# Jan 21 2012 on Yellow River: Bass moving up!!!



## auguy7777 (Feb 23, 2009)

Caught 12 Largemouth and 1 nice Striper and that striper wasn't where it was supposed to be. She hit a Fat Free Shad crankbait right at the boat and darn near took my rod into the water. We got 1 bass on a white spinnerbait, 5 on cranks, 5 on trick worms, and 1 on a brush hog. We fished the lower end of Yellow River near Weaver and water temps were mid 60s late in the day. The males are moving all over the bank and i did lose one good female on a crankbait in the middle of a bend that was close to 5 pounds, but that was the only negative thing of the day.

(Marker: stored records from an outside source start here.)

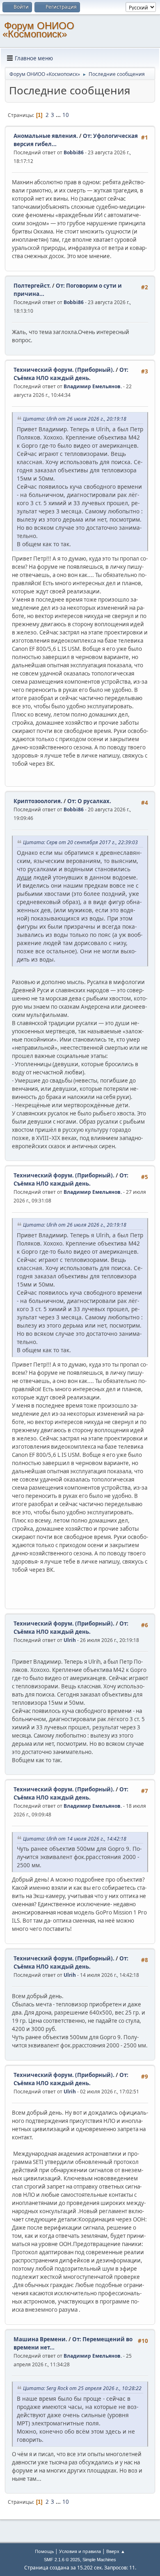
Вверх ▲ (115, 2551)
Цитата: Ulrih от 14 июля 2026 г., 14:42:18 (74, 1838)
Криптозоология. (38, 801)
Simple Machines (99, 2559)
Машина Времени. (40, 2339)
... (59, 115)
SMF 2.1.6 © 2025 (62, 2559)
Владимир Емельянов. (93, 386)
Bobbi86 (74, 152)
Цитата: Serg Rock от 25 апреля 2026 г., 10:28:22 (82, 2388)
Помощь (44, 2551)
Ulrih (70, 1640)
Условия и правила (80, 2551)
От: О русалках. (89, 801)
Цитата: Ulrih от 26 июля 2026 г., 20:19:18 (74, 418)
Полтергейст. (32, 285)
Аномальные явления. (46, 136)
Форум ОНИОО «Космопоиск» (38, 29)
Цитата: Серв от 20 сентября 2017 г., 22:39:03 (80, 842)
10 (65, 115)
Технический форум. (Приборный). (64, 369)
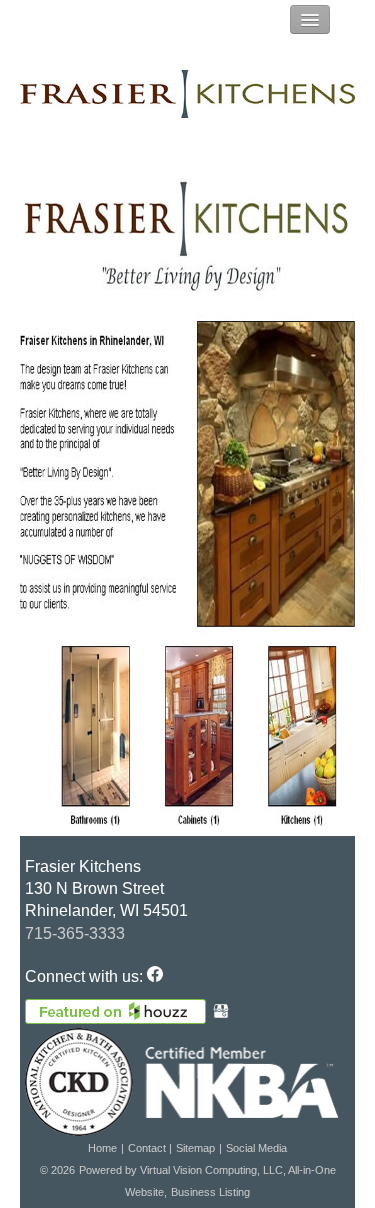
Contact (148, 1148)
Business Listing (210, 1192)
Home (102, 1148)
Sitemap (195, 1148)
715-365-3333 (75, 933)
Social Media (256, 1148)
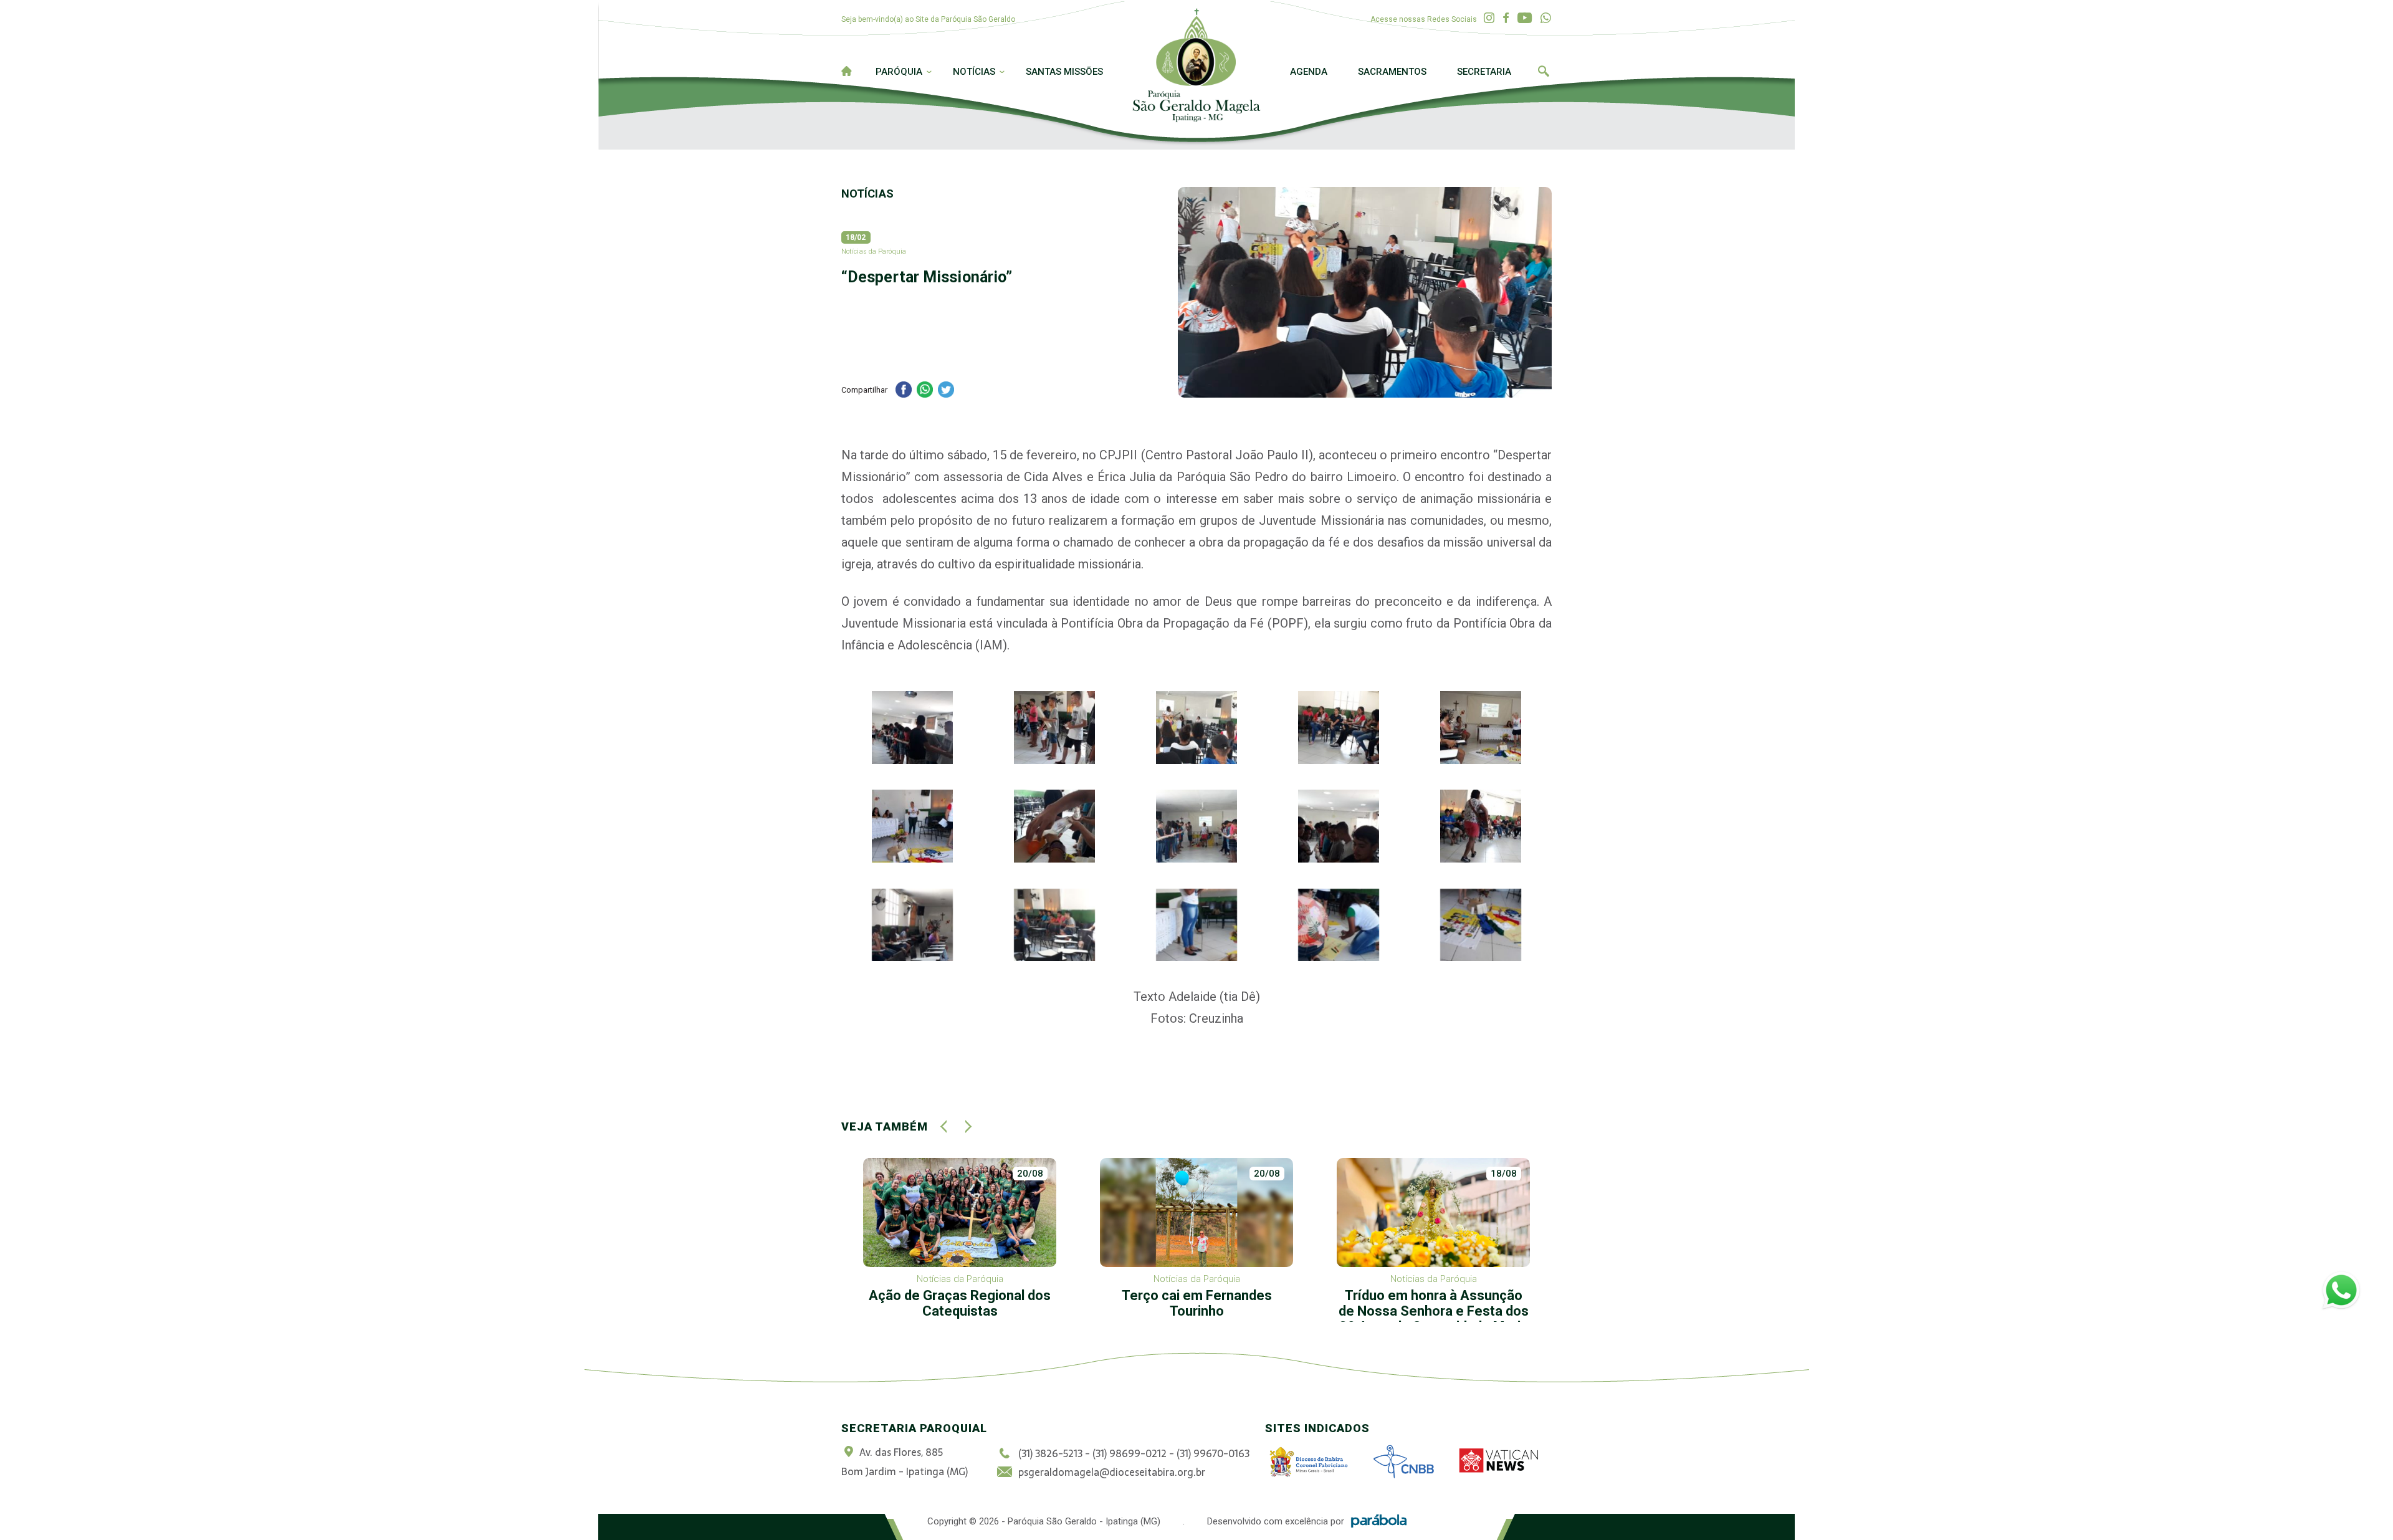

Bass will be spawning soon if the weather forecast holds true.


----------



## J Smithers (Jun 27, 2008)

Sounds like you guys had a good day. Good report.


----------



## jcoss15 (Oct 11, 2010)

thats a good looking striper man i really want to get a hold of one of them...


----------



## FishinSpot (Oct 16, 2007)

That's where I gator hunt. Nice fish!


----------



## roanokeriverrunner (Jul 13, 2011)

Great job buddy got me thinkin bout skippin Blackwater for yellow tomorrow mornin


----------